Sotto la guida della neo-Presidente Costanza Chirivino, la DOC Monreale intraprende una nuova era, proponendo un mix di tradizione e innovazione. “La sua visione moderna e la sua determinazione sono esattamente ciò di cui la nostra DOC ha bisogno”, ha dichiarato il Sindaco Alberto Arcidiacono, elogiando l’operato della Presidente uscente Mario Di Lorenzo e sottolineando le sfide attuali legate alla sostenibilità e ai mercati globali.
Nel suo intervento, il Sindaco ha anche lanciato una proposta audace: istituzionalizzare un evento annuale dedicato al vino a Monreale.

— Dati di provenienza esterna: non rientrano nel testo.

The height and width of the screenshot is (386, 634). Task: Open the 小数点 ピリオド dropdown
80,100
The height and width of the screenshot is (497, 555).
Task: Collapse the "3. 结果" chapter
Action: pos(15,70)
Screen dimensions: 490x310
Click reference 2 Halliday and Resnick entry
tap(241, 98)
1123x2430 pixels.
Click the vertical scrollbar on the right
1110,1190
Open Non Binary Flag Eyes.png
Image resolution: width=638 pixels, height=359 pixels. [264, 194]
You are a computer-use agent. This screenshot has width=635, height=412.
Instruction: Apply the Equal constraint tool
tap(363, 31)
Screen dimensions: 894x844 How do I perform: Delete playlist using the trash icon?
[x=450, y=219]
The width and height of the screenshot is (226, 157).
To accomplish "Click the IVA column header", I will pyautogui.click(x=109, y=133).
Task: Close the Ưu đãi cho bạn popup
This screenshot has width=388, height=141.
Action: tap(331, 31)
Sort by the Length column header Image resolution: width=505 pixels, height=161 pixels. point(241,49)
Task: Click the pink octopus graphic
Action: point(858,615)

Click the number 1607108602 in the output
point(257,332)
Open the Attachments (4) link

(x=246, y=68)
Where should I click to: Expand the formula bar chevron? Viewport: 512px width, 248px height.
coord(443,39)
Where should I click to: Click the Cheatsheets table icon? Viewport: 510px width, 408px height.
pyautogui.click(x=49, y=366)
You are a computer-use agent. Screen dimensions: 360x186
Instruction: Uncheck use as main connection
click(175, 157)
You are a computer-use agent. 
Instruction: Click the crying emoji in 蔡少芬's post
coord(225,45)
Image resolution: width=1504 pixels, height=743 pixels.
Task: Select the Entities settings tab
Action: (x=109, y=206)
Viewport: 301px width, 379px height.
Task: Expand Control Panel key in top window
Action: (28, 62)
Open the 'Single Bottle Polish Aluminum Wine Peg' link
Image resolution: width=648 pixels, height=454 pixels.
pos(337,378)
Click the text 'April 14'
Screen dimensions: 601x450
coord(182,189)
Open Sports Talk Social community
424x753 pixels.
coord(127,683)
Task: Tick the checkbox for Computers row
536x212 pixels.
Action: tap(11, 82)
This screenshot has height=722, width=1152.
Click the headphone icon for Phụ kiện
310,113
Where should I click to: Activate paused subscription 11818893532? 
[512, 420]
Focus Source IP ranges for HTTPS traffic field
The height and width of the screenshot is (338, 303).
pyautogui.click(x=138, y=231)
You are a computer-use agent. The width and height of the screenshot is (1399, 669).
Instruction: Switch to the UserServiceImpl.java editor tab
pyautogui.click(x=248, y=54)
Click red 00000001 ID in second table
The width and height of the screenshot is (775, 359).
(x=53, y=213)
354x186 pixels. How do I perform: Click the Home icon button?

Questo ambizioso progetto mira a creare una vetrina d’eccellenza in cui le aziende vitivinicole possono mostrare i propri prodotti, trasformando la città in un fulcro per l’enoturismo e il dialogo tra istituzioni e produttori.
Alla cerimonia erano presenti anche rappresentanti dei comuni limitrofi, come il sindaco di San Giuseppe Jato Giuseppe Siviglia e l’assessore di Corleone Francesca Giardina, che hanno espresso il proprio supporto e augurato buon lavoro al nuovo CDA. “Il vino è un patrimonio immateriale,” ha affermato Chirivino, evidenziando l’importanza di una rete solida tra imprenditori e l’inscindibile legame con la comunità di Palermo per sviluppare strategie congiunte.
Il nuovo consiglio direttivo è composto da aziende di spicco nel panorama vitivinicolo, tra cui Feudo Disisa, Alessandro di Camporeale, e Sallier de La Tour, rappresentando così un forte impegno per la qualità e l’eccellenza del territorio.
Con questa nuova leadership, il Consorzio di Tutela DOC Monreale si prepara a scrivere un capitolo importante nella storia vitivinicola locale, segnando una traiettoria verso l’internazionalizzazione e la valorizzazione delle eccellenze del territorio.